# MATERIAL PROVIDED
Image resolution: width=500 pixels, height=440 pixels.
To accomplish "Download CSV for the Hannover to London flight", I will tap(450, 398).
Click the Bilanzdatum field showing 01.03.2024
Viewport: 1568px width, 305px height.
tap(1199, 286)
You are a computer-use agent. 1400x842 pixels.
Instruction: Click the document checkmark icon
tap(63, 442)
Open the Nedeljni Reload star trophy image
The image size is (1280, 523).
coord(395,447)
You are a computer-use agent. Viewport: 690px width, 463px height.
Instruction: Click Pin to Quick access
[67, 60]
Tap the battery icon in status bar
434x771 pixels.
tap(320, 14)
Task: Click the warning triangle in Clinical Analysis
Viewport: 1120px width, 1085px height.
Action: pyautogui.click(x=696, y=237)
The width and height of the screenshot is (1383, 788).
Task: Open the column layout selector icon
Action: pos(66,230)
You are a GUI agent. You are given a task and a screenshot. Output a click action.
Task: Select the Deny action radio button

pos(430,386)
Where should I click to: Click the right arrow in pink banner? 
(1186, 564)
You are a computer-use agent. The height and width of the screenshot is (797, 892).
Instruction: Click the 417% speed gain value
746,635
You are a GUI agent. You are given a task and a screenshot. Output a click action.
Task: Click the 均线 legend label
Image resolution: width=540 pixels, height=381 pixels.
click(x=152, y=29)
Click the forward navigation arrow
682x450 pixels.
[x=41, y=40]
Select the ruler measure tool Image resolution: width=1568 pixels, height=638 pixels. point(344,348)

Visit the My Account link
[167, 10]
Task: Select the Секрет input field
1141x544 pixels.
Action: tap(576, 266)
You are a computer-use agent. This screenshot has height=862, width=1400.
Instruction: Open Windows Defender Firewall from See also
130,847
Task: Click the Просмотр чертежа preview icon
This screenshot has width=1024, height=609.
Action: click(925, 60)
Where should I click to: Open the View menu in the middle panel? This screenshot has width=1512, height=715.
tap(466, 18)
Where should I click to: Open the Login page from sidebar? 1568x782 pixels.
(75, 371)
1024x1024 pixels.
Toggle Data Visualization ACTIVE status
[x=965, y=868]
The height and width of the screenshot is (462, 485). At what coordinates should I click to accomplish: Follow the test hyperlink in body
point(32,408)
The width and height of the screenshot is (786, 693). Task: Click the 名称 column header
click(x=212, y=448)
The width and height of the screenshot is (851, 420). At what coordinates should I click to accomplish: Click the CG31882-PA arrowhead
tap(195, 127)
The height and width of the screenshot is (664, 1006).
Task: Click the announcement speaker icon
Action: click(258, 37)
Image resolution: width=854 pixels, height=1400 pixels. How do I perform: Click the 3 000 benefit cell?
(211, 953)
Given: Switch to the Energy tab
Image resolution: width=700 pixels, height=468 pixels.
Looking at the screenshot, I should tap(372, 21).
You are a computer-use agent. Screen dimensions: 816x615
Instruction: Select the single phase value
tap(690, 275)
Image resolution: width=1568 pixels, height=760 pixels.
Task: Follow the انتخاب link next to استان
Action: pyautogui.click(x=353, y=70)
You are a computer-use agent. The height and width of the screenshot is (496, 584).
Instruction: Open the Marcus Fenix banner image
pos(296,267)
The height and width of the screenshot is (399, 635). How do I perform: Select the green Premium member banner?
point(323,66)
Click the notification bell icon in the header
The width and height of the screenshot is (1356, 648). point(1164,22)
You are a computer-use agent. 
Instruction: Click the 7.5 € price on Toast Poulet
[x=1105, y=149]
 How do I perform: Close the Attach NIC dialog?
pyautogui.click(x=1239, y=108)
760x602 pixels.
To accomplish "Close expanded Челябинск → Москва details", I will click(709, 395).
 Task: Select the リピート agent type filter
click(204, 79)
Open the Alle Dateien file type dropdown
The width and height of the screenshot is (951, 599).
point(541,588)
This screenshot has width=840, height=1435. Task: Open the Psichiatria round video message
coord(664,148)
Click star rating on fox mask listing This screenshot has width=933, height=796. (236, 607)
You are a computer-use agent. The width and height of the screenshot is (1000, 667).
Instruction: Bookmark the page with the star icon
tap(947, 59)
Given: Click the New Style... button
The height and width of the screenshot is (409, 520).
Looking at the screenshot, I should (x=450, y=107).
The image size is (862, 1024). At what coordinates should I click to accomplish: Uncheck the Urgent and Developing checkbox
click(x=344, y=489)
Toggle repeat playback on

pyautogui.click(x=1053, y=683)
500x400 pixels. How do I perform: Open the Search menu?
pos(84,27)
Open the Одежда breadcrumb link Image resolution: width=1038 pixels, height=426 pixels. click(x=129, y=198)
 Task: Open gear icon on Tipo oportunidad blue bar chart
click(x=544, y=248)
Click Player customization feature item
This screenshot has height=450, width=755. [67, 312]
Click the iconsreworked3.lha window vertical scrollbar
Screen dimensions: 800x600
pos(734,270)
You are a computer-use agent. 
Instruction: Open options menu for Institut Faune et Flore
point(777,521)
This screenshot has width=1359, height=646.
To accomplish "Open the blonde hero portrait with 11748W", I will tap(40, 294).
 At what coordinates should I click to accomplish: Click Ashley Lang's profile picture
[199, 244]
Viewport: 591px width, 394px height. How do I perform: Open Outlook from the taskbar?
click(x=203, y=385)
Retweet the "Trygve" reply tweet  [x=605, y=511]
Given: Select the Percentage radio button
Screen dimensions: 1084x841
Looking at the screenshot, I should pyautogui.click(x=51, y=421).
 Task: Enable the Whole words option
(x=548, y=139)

# ABOUT THIS EXERCISE
In the listing above, find the line with "How do I perform: Close" and the line with "This screenshot has width=1359, height=646."; set down exactly those two lines and every line between them, nothing more.

# ANSWER TO THE EXERCISE
 How do I perform: Close the Attach NIC dialog?
pyautogui.click(x=1239, y=108)
760x602 pixels.
To accomplish "Close expanded Челябинск → Москва details", I will click(709, 395).
 Task: Select the リピート agent type filter
click(204, 79)
Open the Alle Dateien file type dropdown
The width and height of the screenshot is (951, 599).
point(541,588)
This screenshot has width=840, height=1435. Task: Open the Psichiatria round video message
coord(664,148)
Click star rating on fox mask listing This screenshot has width=933, height=796. (236, 607)
You are a computer-use agent. The width and height of the screenshot is (1000, 667).
Instruction: Bookmark the page with the star icon
tap(947, 59)
Given: Click the New Style... button
The height and width of the screenshot is (409, 520).
Looking at the screenshot, I should (x=450, y=107).
The image size is (862, 1024). At what coordinates should I click to accomplish: Uncheck the Urgent and Developing checkbox
click(x=344, y=489)
Toggle repeat playback on

pyautogui.click(x=1053, y=683)
500x400 pixels. How do I perform: Open the Search menu?
pos(84,27)
Open the Одежда breadcrumb link Image resolution: width=1038 pixels, height=426 pixels. click(x=129, y=198)
 Task: Open gear icon on Tipo oportunidad blue bar chart
click(x=544, y=248)
Click Player customization feature item
This screenshot has height=450, width=755. [67, 312]
Click the iconsreworked3.lha window vertical scrollbar
Screen dimensions: 800x600
pos(734,270)
You are a computer-use agent. 
Instruction: Open options menu for Institut Faune et Flore
point(777,521)
This screenshot has width=1359, height=646.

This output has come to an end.